**Data for this task:**

^^^^

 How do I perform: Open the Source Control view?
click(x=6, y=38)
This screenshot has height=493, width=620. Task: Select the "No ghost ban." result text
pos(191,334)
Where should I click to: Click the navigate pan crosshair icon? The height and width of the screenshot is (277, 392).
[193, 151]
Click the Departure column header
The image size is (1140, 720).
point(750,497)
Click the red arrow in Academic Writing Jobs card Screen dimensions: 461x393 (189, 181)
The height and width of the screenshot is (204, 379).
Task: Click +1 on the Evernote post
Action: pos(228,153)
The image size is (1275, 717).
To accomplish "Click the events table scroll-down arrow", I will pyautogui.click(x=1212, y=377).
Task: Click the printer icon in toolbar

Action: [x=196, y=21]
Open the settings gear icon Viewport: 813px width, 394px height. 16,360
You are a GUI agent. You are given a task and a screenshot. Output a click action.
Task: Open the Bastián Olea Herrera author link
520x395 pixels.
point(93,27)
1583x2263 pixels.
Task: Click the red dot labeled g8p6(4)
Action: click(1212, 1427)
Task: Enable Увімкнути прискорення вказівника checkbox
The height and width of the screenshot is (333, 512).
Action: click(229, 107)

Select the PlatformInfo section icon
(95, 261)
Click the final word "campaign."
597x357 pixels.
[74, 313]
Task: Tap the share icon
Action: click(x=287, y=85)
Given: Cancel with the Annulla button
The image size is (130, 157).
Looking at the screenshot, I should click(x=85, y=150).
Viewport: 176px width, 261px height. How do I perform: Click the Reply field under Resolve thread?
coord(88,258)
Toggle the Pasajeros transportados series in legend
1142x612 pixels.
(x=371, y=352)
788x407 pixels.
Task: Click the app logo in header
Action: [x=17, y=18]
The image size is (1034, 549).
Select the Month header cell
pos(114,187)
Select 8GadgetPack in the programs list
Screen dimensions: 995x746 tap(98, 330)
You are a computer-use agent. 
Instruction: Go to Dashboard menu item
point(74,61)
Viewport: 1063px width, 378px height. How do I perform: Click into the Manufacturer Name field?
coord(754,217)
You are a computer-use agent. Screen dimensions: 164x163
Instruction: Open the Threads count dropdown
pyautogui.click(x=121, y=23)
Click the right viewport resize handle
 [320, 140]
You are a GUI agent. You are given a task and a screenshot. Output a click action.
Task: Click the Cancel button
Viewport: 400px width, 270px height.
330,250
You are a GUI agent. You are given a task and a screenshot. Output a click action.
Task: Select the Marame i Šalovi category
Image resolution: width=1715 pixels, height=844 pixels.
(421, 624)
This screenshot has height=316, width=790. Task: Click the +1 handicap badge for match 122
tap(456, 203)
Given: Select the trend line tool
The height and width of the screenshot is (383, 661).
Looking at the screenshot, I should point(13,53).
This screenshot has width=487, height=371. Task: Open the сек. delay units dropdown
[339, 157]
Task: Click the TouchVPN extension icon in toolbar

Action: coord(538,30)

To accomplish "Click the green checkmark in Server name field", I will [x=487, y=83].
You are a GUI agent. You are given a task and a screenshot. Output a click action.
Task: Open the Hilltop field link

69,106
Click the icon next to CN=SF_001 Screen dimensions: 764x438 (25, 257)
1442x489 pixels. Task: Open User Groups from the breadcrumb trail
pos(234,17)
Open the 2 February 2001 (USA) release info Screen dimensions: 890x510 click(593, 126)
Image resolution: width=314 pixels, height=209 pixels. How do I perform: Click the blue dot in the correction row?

^^^^

**Instructions for the task:**
Would you return all of the data exactly as it stands above?

**Worked solution:**
 How do I perform: Open the Source Control view?
click(x=6, y=38)
This screenshot has height=493, width=620. Task: Select the "No ghost ban." result text
pos(191,334)
Where should I click to: Click the navigate pan crosshair icon? The height and width of the screenshot is (277, 392).
[193, 151]
Click the Departure column header
The image size is (1140, 720).
point(750,497)
Click the red arrow in Academic Writing Jobs card Screen dimensions: 461x393 (189, 181)
The height and width of the screenshot is (204, 379).
Task: Click +1 on the Evernote post
Action: pos(228,153)
The image size is (1275, 717).
To accomplish "Click the events table scroll-down arrow", I will pyautogui.click(x=1212, y=377).
Task: Click the printer icon in toolbar

Action: [x=196, y=21]
Open the settings gear icon Viewport: 813px width, 394px height. 16,360
You are a GUI agent. You are given a task and a screenshot. Output a click action.
Task: Open the Bastián Olea Herrera author link
520x395 pixels.
point(93,27)
1583x2263 pixels.
Task: Click the red dot labeled g8p6(4)
Action: click(1212, 1427)
Task: Enable Увімкнути прискорення вказівника checkbox
The height and width of the screenshot is (333, 512).
Action: click(229, 107)

Select the PlatformInfo section icon
(95, 261)
Click the final word "campaign."
597x357 pixels.
[74, 313]
Task: Tap the share icon
Action: click(x=287, y=85)
Given: Cancel with the Annulla button
The image size is (130, 157).
Looking at the screenshot, I should click(x=85, y=150).
Viewport: 176px width, 261px height. How do I perform: Click the Reply field under Resolve thread?
coord(88,258)
Toggle the Pasajeros transportados series in legend
1142x612 pixels.
(x=371, y=352)
788x407 pixels.
Task: Click the app logo in header
Action: [x=17, y=18]
The image size is (1034, 549).
Select the Month header cell
pos(114,187)
Select 8GadgetPack in the programs list
Screen dimensions: 995x746 tap(98, 330)
You are a computer-use agent. 
Instruction: Go to Dashboard menu item
point(74,61)
Viewport: 1063px width, 378px height. How do I perform: Click into the Manufacturer Name field?
coord(754,217)
You are a computer-use agent. Screen dimensions: 164x163
Instruction: Open the Threads count dropdown
pyautogui.click(x=121, y=23)
Click the right viewport resize handle
 [320, 140]
You are a GUI agent. You are given a task and a screenshot. Output a click action.
Task: Click the Cancel button
Viewport: 400px width, 270px height.
330,250
You are a GUI agent. You are given a task and a screenshot. Output a click action.
Task: Select the Marame i Šalovi category
Image resolution: width=1715 pixels, height=844 pixels.
(421, 624)
This screenshot has height=316, width=790. Task: Click the +1 handicap badge for match 122
tap(456, 203)
Given: Select the trend line tool
The height and width of the screenshot is (383, 661).
Looking at the screenshot, I should point(13,53).
This screenshot has width=487, height=371. Task: Open the сек. delay units dropdown
[339, 157]
Task: Click the TouchVPN extension icon in toolbar

Action: coord(538,30)

To accomplish "Click the green checkmark in Server name field", I will [x=487, y=83].
You are a GUI agent. You are given a task and a screenshot. Output a click action.
Task: Open the Hilltop field link

69,106
Click the icon next to CN=SF_001 Screen dimensions: 764x438 (25, 257)
1442x489 pixels. Task: Open User Groups from the breadcrumb trail
pos(234,17)
Open the 2 February 2001 (USA) release info Screen dimensions: 890x510 click(593, 126)
Image resolution: width=314 pixels, height=209 pixels. How do I perform: Click the blue dot in the correction row?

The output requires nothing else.